Guest blog: Should we share qualitative data?

Conversation analysts soon accumulate many hours of tapes and transcripts; usually these have been collected on the understanding that they are for the researcher’s own use, with permission only to publish extracts anonymously. But should such data be open to other researchers? Jack B. Joyce, Catrin S. Rhys, Bethan Benwell, Adrian Kerrison, Ruth Parry summarise here the arguments examined in a recent paper.

Jack B Joyce, Catrin S Hughes, Bethan Benwell, Adrian Kerrison and Ruth Parry

Data sharing has been central to the development of Conversation Analysis (CA) and is considered the bread-and-butter of the approach. Here we are talking about data sharing generally but we should point to Elliot Hoey and Chase Raymond’s Rolsi blog where they critically reflect on ‘Classic data’ and some of the pros/cons associated with drawing on a narrow range of data. CA has a fairly unique relationship with data sharing.  It is not an afterthought or a response to the Open Science movement; rather data sharing and ‘secondary’ analysis has been “baked in” to the CA approach from its inception. 
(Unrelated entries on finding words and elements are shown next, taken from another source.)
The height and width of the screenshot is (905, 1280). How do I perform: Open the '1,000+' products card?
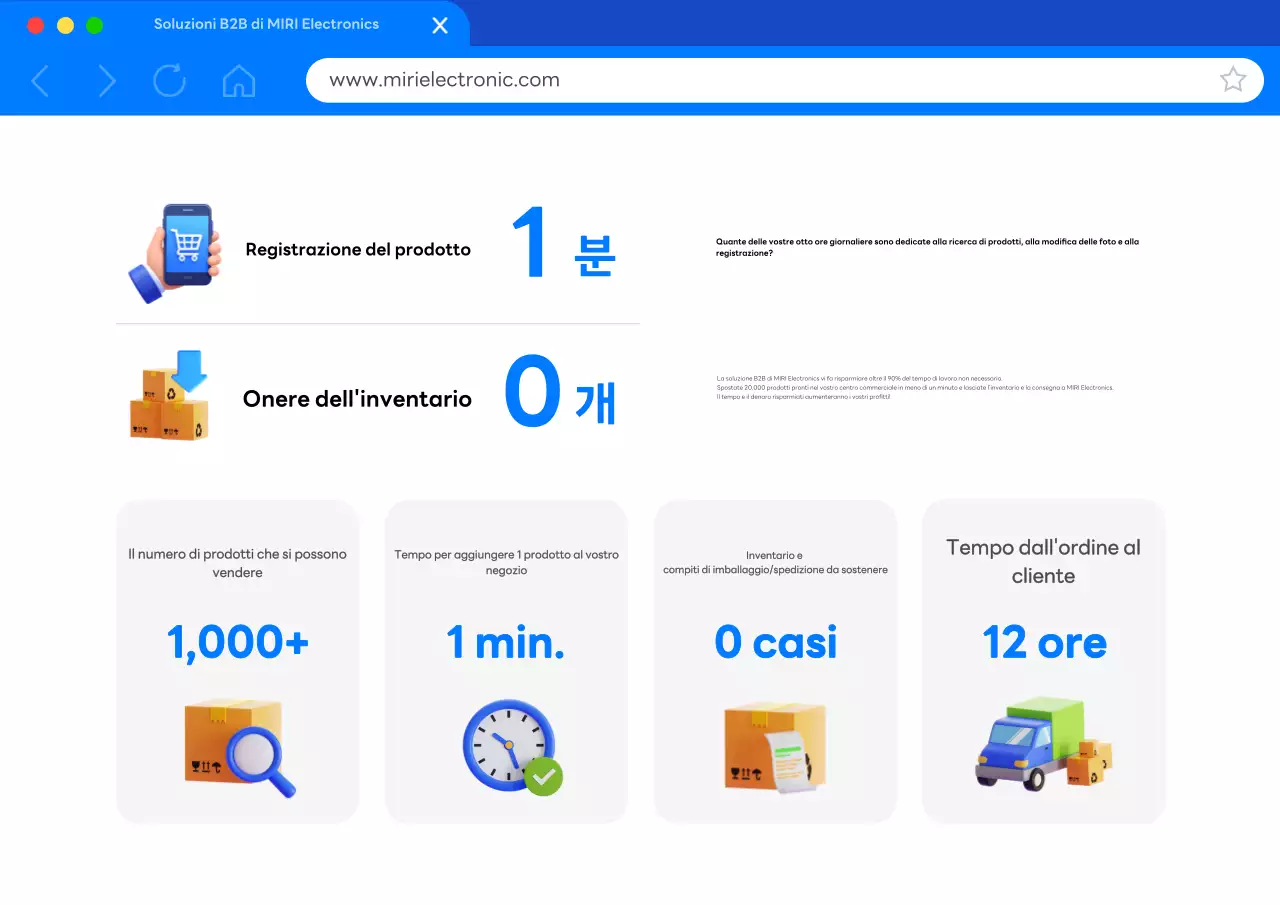[237, 660]
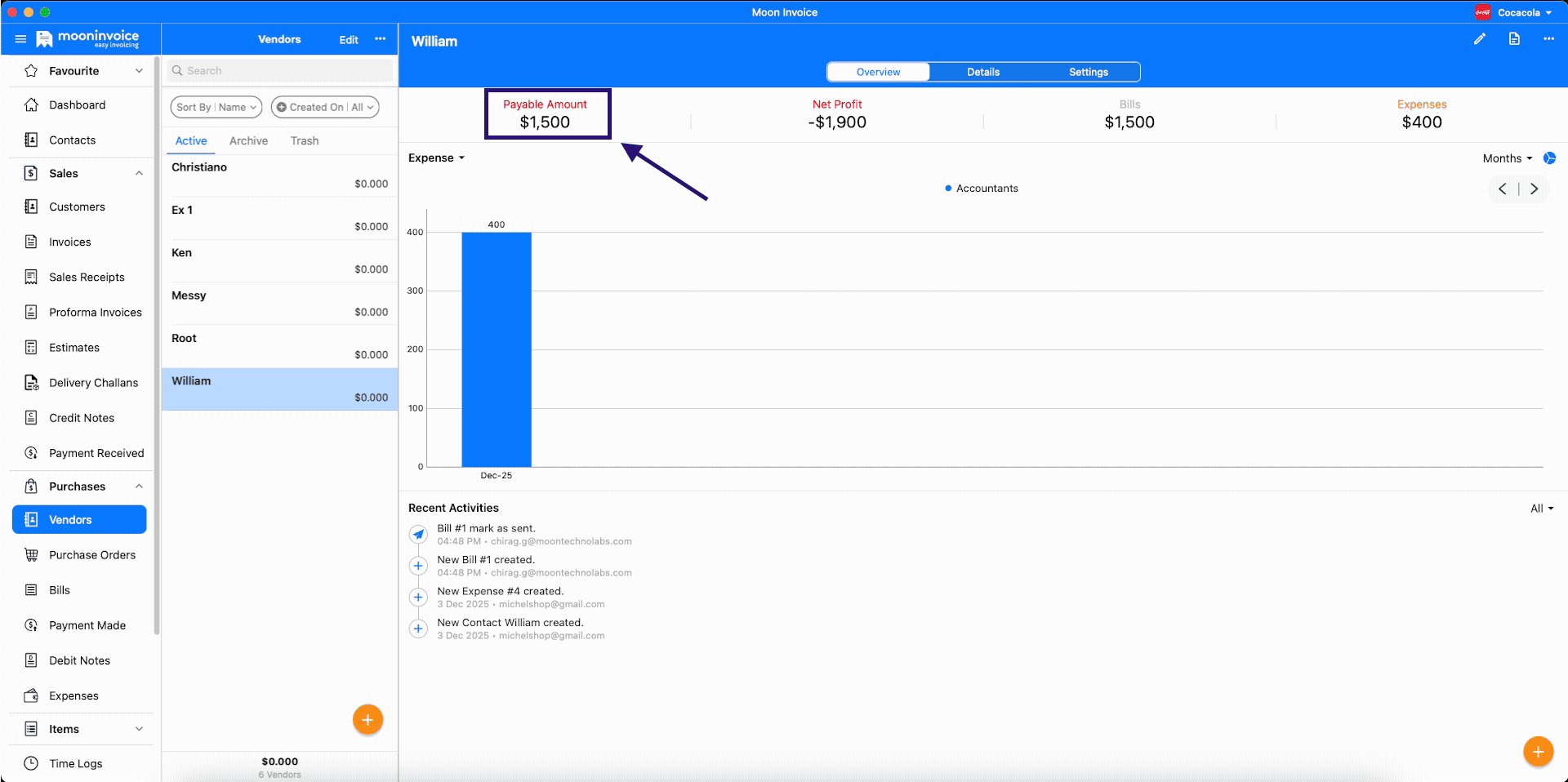Click the Purchase Orders icon in the sidebar

point(31,555)
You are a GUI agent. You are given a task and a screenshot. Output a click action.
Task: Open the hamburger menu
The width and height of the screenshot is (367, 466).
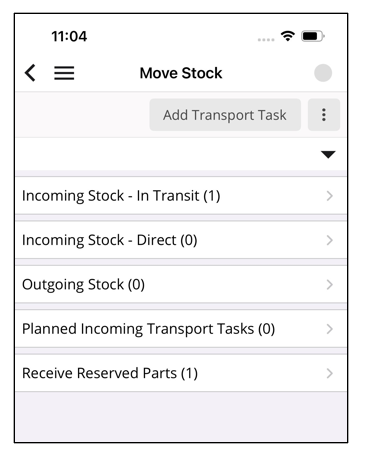click(64, 73)
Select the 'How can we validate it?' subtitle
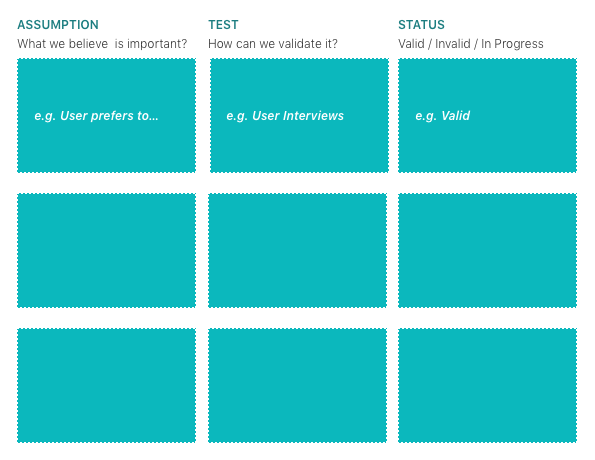Image resolution: width=595 pixels, height=460 pixels. point(273,44)
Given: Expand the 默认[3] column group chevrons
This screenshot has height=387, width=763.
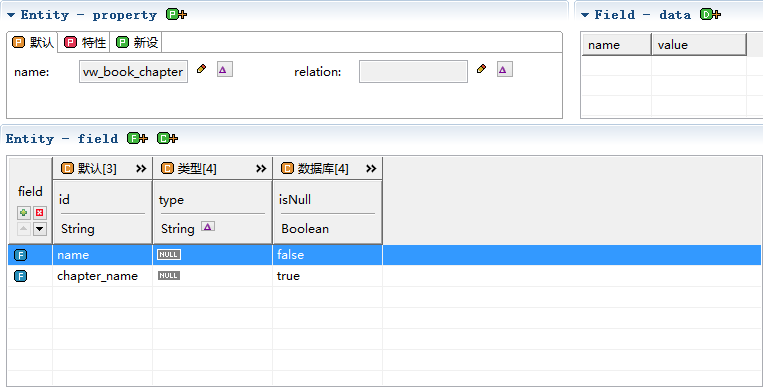Looking at the screenshot, I should pos(141,168).
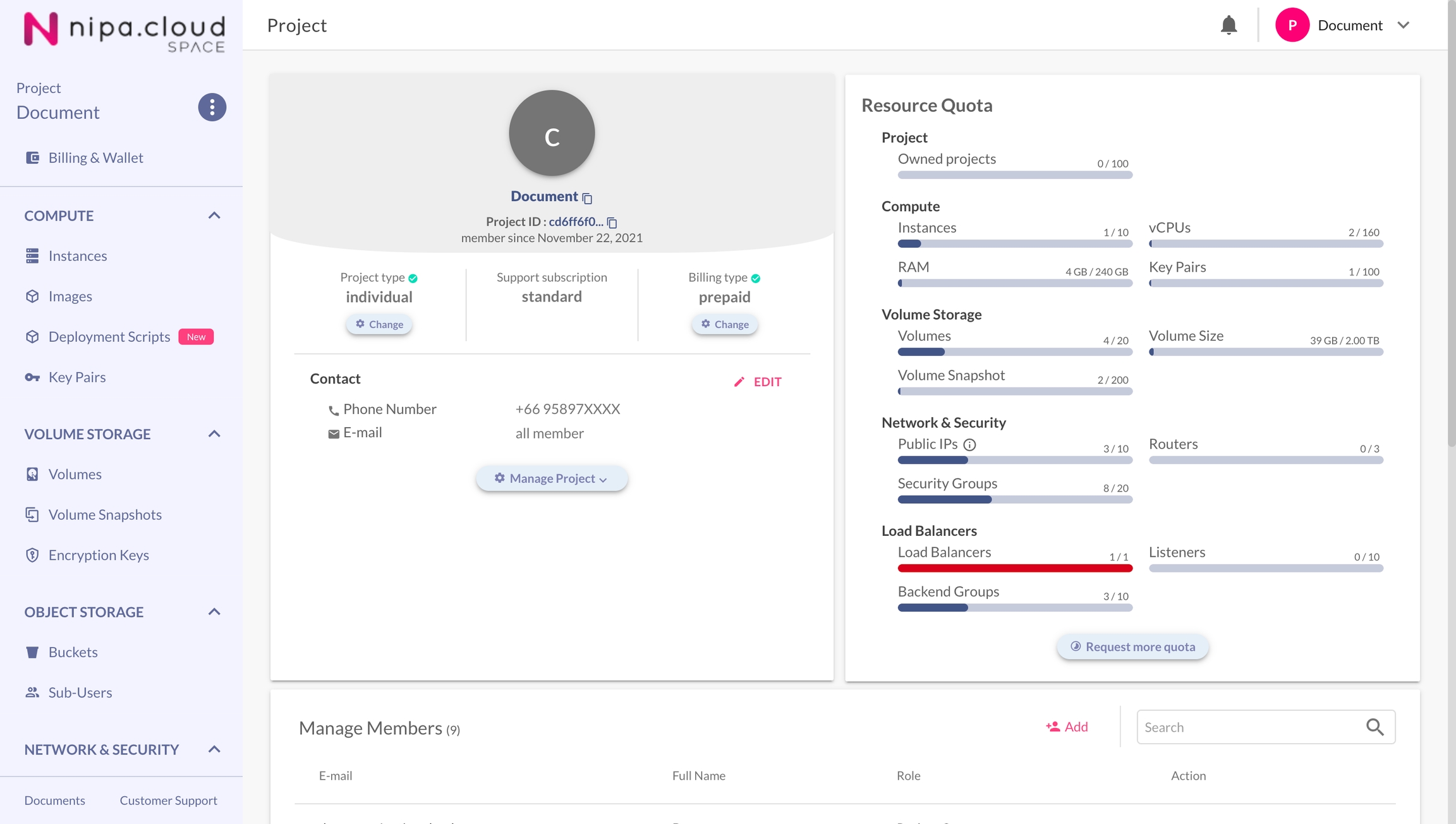Viewport: 1456px width, 824px height.
Task: Copy the project name Document
Action: click(x=587, y=198)
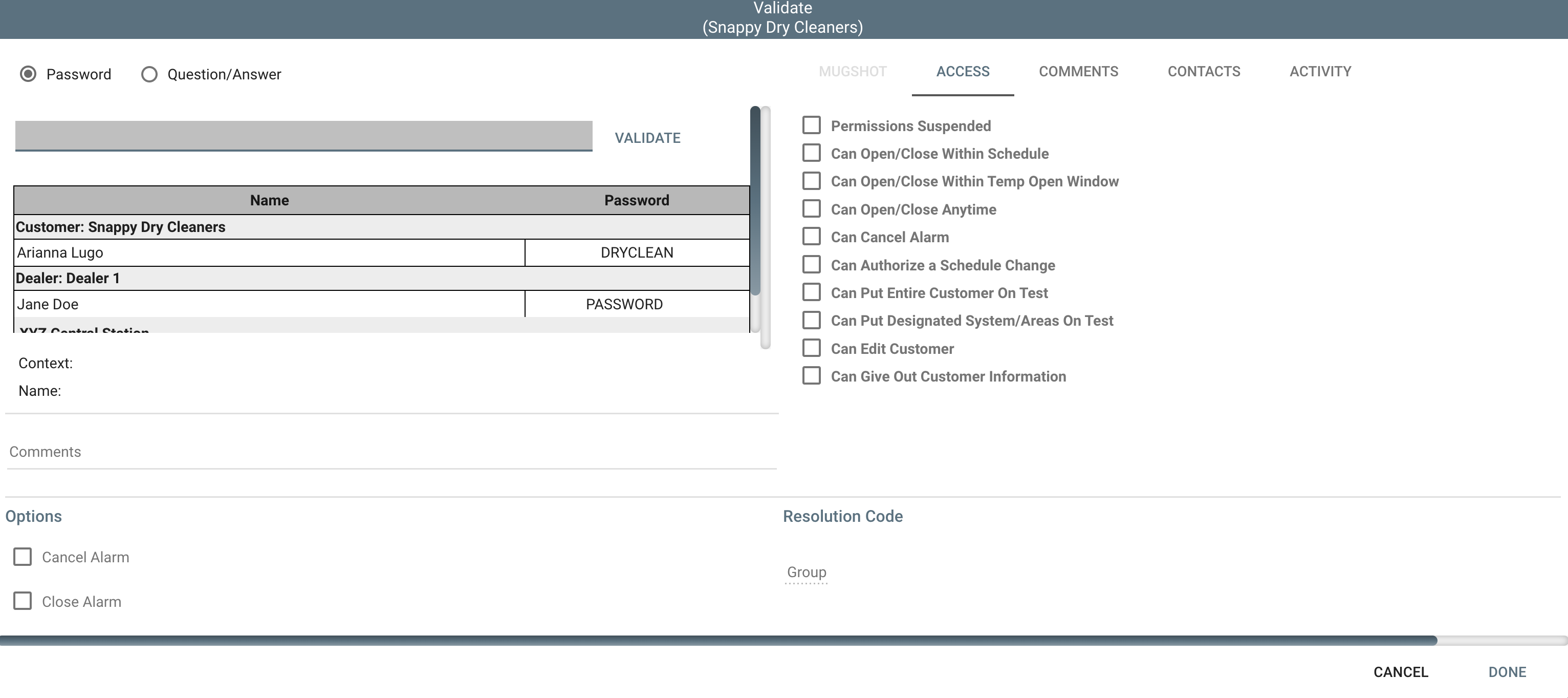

Harvey Sacks (often!) illustrates this point:

“It was not from any large interest in language or from some theoretical formulation of what should be studied that I started with tape-recorded conversations, but simply because I could get my hands on it and I could study it again and again, and also, consequentially, because others could look at what I had studied and make of it what they could, if, for example, they wanted to be able to disagree with me” 

(Sacks, 1984, p. 26, emphasis added). 

Ongoing debates

While the replication crisis or issues of data fabrication have not really touched the shores of qualitative research, the waves of the Open Science movement have brought these rumbling debates into sharp focus, and now many funders and publishers encourage or mandate data sharing. The arguments for reusing qualitative data include the checking of findings, fostering trust in science, enhancing researcher training, and importantly producing new findings which are cost-effective for researchers and avoid unnecessarily burdening participants (Kuula, 2011; DuBois et al., 2018). All-in-all, sharing data maximises the social value of publicly funded research.

Nonetheless, there are concerns about sharing qualitative data when it is highly sensitive. On-high mandates to share data can mean that we fail to protect our participants’ anonymity, or prevent subsequent researchers misinterpreting data which is highly contextual. Moreover, many of the policies and repositories (locally, nationally and internationally) are designed with quantitative research in mind. The extent to which repository specialists or ethics panels are prepared to advise qualitative researchers is varied; Mozersky and colleagues (2020) find that those groups felt responsibilities lay elsewhere.

Such is the difficulty of navigating the choppy waters of data sharing that many qualitative researchers understandably opt not to share their data. Can CA sail in and save the day? Not really; but CA can speak to some of these epistemological, ethical and practice issues and tilt the balance toward data sharing.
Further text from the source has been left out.